Data to use below:

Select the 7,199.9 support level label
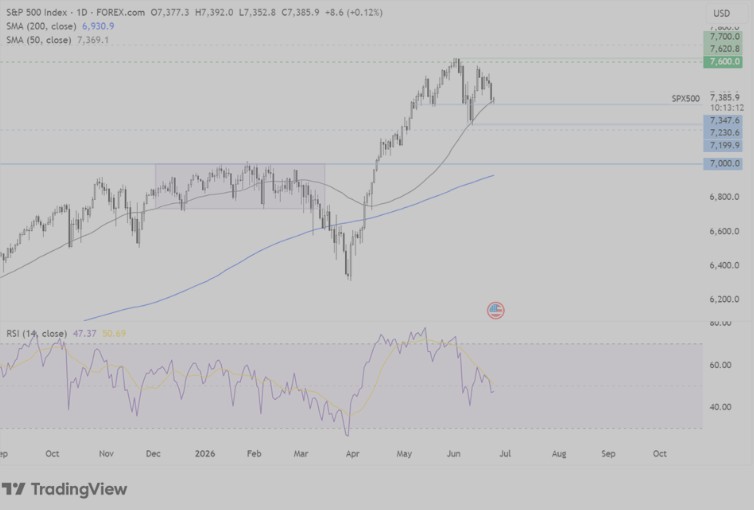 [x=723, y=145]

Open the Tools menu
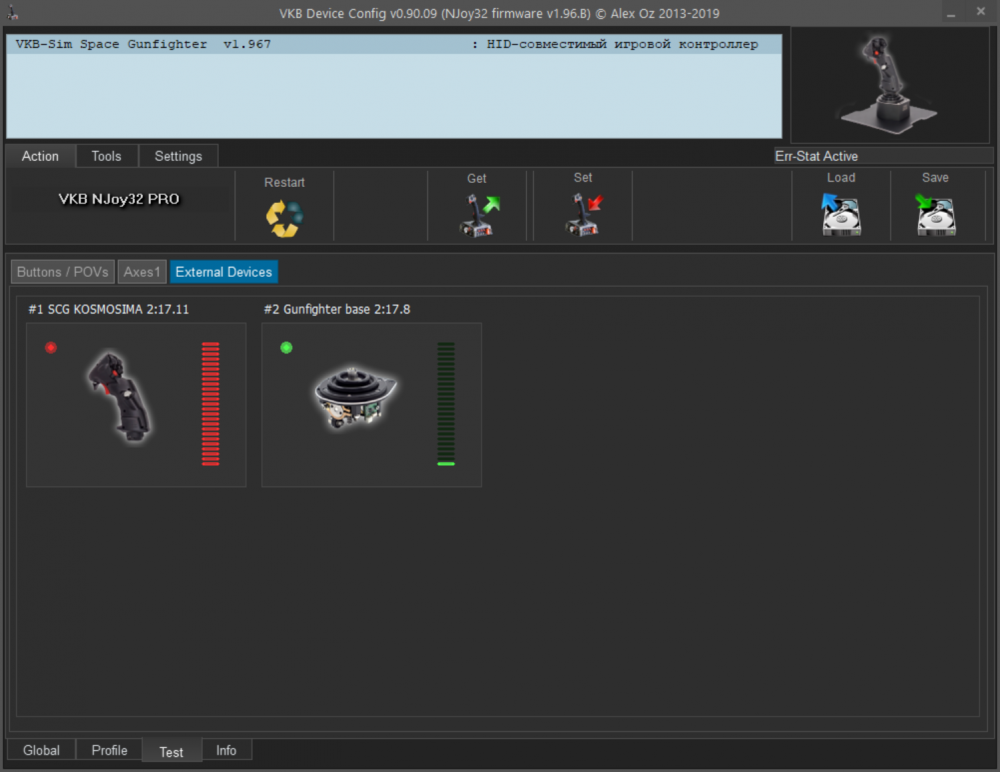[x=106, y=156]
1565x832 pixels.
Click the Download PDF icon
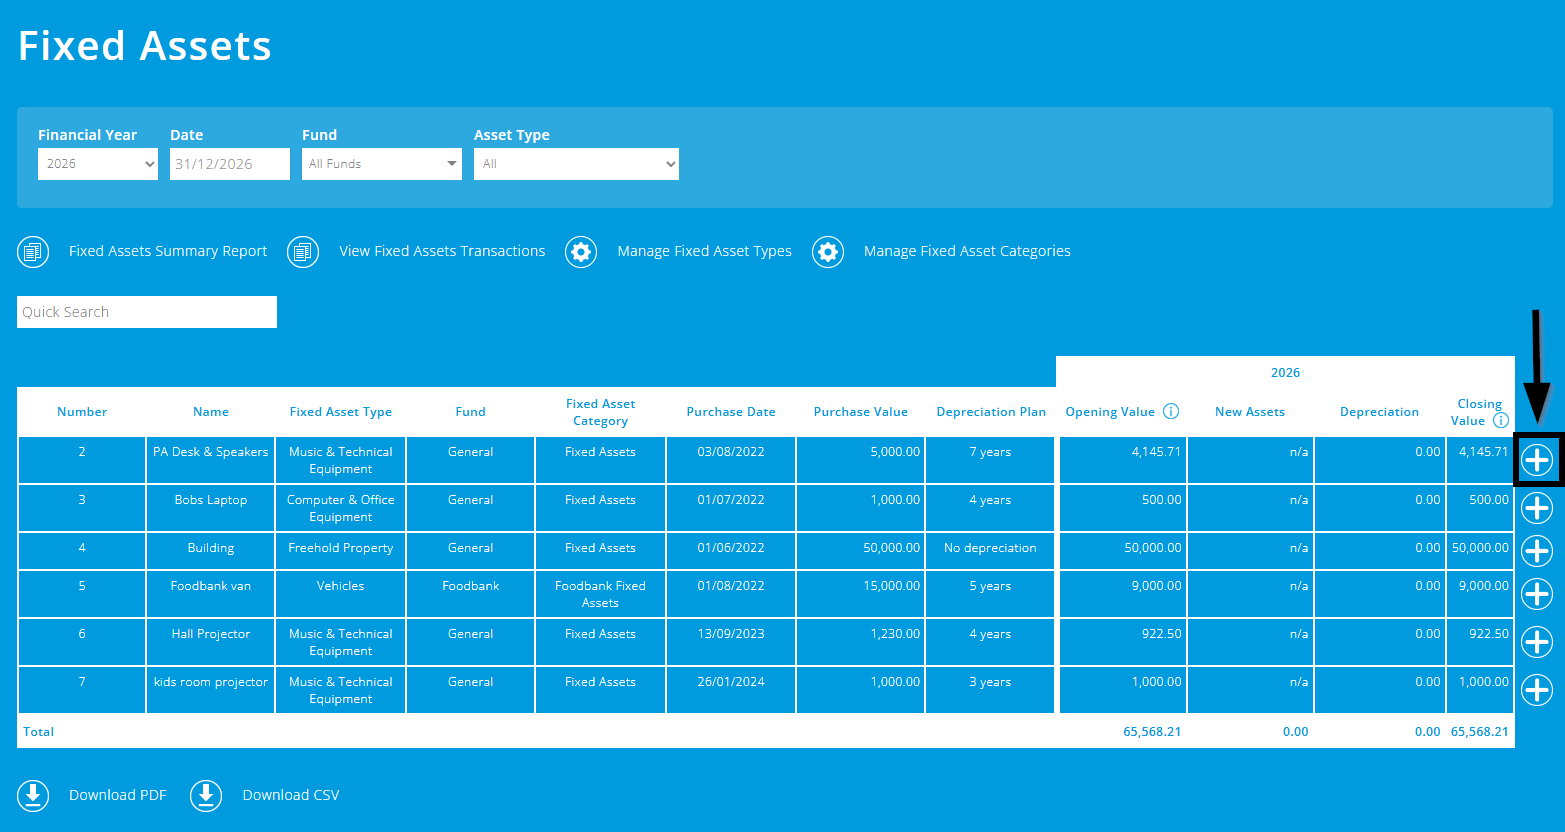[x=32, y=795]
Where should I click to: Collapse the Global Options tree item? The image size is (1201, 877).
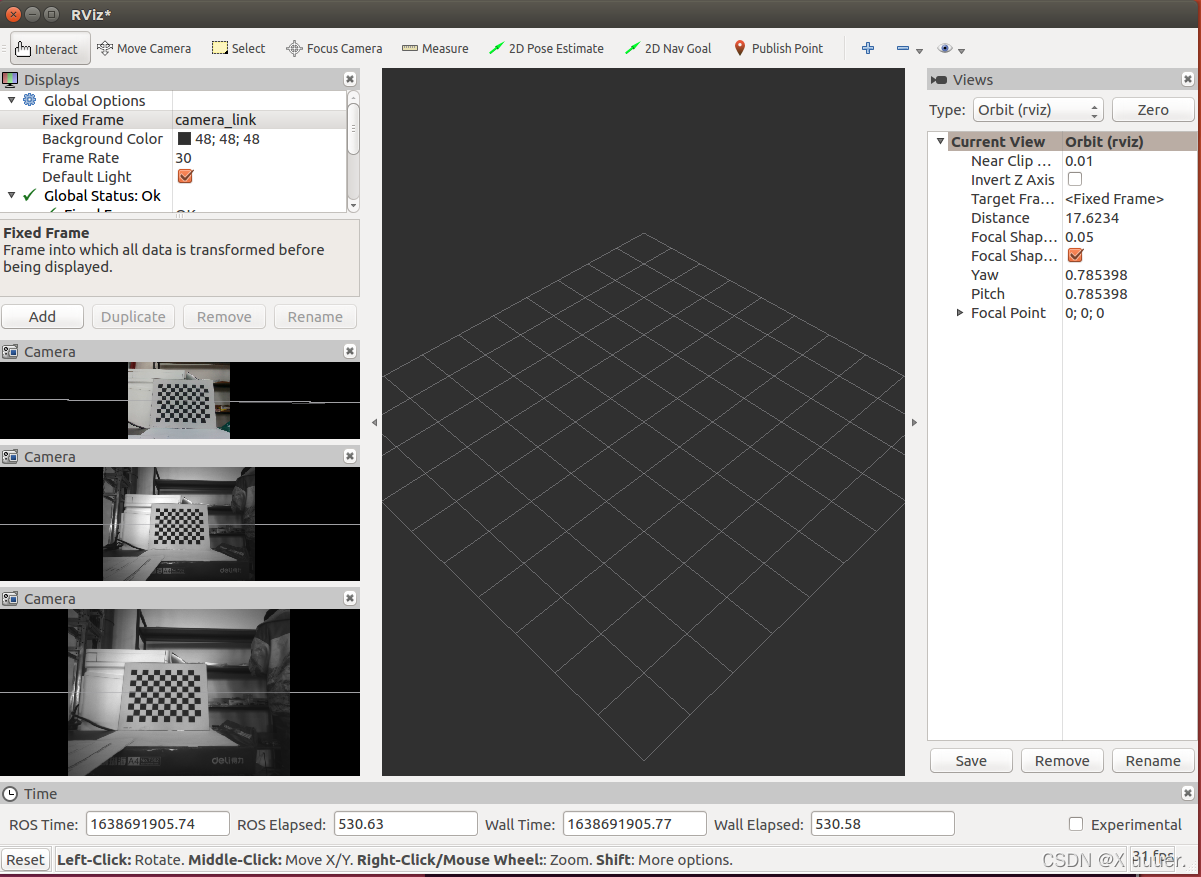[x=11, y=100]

End of Data to use.

_What you should do_:
Could you restate all of the data above word for word and skip every picture?

_Response below_:
Select the 7,199.9 support level label
 [x=723, y=145]

Open the Tools menu
[x=106, y=156]
1565x832 pixels.
Click the Download PDF icon
[x=32, y=795]
Where should I click to: Collapse the Global Options tree item? The image size is (1201, 877).
[x=11, y=100]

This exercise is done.